Strip away the bluntness and you land on a simple truth: Hamilton’s next act depends on Ferrari’s next car. That’s not passing the buck; it’s recognising that 2026 is a clean sheet like few others. New chassis and a new power unit formula mean the competitive order can be shuffled harshly and fast. Rosberg calls it Hamilton’s “huge hope” — the reset button the seven-time champion needs.

“The car could really be a winning car next year,” Rosberg added. “He could suddenly feel much more comfortable in the car, because that’s his problem, also — he’s just really not feeling comfortable in the car.”

That discomfort has been obvious. Leclerc, bedded into Ferrari’s processes and setup DNA, looked at ease more often than not, while Hamilton’s feedback loop seemed to circle the same conclusion: he couldn’t lean on the car when it mattered. When a driver like Hamilton is tentative on entry and guessing mid-corner, the stopwatch is merciless.

For now, he still has cover. The tifosi have been patient, and Ferrari as an organisation has wrapped itself around the task of making this partnership work. But Italy does not do patience forever, and Rosberg — who knows that ecosystem well — voiced what many quietly think. “For now, the whole of Italy is kind of still supportive and patient,” he said. “But at some point, that will change as well.”

Hamilton didn’t help himself when, fresh from a rough weekend in Las Vegas, he admitted he was “not looking forward” to 2026. He quickly walked that back in Qatar, putting it down to the heat of frustration and stressing he’s excited to see what Ferrari builds. That was a necessary clarification. Whatever else can be debated, his commitment needs to be beyond doubt this winter.

And so, the off‑season story writes itself. Ferrari’s simulator will be busy, the wind tunnel even busier, and Hamilton’s calendar full of meetings about feel, ergonomics, and how to extract something that doesn’t want to be extracted.
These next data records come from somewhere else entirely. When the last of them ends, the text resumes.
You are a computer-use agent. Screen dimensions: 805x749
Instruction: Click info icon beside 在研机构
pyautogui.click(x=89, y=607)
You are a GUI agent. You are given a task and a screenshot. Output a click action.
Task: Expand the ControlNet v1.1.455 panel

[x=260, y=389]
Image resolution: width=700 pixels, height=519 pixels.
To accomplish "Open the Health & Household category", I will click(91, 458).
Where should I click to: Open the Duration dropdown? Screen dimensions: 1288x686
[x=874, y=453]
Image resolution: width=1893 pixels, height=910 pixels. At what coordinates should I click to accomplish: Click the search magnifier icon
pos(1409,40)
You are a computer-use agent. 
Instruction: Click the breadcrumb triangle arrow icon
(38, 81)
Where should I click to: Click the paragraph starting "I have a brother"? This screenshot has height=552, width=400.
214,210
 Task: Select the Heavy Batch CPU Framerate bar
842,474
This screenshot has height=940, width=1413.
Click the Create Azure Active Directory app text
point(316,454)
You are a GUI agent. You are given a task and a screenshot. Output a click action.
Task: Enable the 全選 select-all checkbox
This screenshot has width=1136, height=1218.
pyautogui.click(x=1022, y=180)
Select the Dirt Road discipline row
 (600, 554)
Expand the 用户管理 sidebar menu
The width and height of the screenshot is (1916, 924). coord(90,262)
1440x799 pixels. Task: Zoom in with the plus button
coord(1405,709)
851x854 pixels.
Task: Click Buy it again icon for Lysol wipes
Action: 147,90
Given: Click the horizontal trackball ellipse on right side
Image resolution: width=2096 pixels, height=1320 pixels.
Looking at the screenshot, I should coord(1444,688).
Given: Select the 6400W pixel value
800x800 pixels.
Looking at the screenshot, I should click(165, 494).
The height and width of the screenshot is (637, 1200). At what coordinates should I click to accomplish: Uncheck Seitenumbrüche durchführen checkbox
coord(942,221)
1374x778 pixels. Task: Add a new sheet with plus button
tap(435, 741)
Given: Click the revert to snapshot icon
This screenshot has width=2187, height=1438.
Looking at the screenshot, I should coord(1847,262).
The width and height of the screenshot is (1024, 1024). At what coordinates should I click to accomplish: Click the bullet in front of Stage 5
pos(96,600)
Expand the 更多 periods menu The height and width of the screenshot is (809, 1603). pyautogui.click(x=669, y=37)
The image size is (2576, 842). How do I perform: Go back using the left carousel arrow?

He’s done reinventions before; the difference now is he must do it in a new house, with a teammate who’s been the face of that house for years.

The stakes are clear. If Ferrari nails 2026, Hamilton has a runway to flip this narrative in a matter of Sundays. If they miss again, the conversation returns — louder — about what this final chapter should look like.

Leclerc and Hamilton will lead Ferrari into the new regs, and the dynamic will be fascinating. One’s the benchmark inside Maranello. The other’s the benchmark of an era. If the car meets them halfway, there’s still a story here that ends in silverware, not in a shrug.

For all the noise, the headline is simple: Lewis Hamilton didn’t cross the Rubicon to end it like this. Rosberg’s right — you don’t close the book after a season like 2025. You go again. And you make sure the last line reads differently.